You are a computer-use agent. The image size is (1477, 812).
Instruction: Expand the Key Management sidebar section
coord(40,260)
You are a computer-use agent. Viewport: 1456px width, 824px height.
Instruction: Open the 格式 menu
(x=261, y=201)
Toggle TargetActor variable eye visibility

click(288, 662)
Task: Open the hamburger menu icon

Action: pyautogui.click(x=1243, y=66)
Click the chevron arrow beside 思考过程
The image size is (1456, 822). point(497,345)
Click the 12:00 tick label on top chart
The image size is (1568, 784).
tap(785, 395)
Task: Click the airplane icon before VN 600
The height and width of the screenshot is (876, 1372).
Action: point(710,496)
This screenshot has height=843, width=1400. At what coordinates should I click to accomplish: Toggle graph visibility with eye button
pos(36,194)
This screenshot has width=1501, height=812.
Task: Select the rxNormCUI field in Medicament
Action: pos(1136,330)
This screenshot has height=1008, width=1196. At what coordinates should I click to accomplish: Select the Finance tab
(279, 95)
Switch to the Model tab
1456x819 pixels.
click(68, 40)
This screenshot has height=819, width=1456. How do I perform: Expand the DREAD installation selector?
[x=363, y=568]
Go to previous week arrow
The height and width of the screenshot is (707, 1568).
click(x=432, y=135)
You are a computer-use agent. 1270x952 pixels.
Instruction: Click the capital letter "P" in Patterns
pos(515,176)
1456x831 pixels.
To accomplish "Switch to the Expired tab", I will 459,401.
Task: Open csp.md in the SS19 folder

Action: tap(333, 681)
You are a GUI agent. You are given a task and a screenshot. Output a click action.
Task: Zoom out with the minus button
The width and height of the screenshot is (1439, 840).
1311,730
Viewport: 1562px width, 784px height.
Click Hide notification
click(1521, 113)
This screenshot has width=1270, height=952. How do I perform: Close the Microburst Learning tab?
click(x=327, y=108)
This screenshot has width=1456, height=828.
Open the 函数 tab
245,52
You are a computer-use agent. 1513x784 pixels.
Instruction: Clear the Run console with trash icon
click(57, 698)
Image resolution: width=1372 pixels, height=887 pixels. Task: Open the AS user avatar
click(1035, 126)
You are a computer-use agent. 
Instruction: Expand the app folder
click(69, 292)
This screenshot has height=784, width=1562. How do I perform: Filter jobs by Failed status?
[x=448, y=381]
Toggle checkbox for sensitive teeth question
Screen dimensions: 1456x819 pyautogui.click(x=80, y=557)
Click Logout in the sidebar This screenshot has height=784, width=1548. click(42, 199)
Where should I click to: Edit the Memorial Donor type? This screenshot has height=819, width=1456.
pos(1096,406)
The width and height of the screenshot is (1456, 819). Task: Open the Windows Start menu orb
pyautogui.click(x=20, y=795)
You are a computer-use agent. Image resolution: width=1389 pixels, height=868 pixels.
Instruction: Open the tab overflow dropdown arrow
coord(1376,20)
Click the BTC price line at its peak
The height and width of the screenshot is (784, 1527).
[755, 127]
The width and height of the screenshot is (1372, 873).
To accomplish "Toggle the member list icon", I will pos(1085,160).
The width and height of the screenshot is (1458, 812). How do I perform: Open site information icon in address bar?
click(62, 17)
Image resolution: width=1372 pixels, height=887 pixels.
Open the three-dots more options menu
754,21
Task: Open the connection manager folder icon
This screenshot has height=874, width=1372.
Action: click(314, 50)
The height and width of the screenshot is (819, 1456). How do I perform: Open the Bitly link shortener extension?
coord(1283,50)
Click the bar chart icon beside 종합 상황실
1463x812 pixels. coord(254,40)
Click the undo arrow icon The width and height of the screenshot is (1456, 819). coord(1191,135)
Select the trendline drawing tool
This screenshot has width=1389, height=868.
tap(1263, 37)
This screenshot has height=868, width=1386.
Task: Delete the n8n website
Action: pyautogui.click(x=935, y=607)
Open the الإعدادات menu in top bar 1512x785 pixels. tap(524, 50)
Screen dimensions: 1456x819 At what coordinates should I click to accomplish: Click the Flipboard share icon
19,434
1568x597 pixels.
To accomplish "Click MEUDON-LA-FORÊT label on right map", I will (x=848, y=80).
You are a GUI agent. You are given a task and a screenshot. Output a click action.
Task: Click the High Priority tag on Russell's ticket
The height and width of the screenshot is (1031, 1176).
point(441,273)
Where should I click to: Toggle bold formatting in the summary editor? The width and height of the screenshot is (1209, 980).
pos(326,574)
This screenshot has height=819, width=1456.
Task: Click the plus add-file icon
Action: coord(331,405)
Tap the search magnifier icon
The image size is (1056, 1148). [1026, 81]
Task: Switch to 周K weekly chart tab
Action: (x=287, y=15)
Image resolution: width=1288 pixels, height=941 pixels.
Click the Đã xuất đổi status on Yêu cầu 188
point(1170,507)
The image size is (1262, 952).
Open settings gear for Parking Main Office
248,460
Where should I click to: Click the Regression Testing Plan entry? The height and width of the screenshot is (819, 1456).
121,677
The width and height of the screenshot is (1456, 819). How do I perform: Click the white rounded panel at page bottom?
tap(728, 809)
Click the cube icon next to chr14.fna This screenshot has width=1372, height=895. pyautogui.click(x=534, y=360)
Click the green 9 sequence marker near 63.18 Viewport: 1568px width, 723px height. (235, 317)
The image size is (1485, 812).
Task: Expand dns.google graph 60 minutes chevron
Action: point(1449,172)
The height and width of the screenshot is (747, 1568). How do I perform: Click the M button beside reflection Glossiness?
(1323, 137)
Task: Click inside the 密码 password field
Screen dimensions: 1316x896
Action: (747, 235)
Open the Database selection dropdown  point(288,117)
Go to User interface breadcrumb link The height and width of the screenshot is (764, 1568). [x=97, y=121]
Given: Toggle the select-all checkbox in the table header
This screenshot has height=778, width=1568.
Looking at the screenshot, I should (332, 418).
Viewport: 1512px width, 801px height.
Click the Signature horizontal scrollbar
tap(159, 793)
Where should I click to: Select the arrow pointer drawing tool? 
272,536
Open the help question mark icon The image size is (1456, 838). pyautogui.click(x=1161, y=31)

=======

▸ **Brief**:
Copy each line of the entries in which the string "will" is found.

▸ **Response to the task**:
To accomplish "Switch to the Expired tab", I will 459,401.
To accomplish "Toggle the member list icon", I will pos(1085,160).
To accomplish "Click MEUDON-LA-FORÊT label on right map", I will (x=848, y=80).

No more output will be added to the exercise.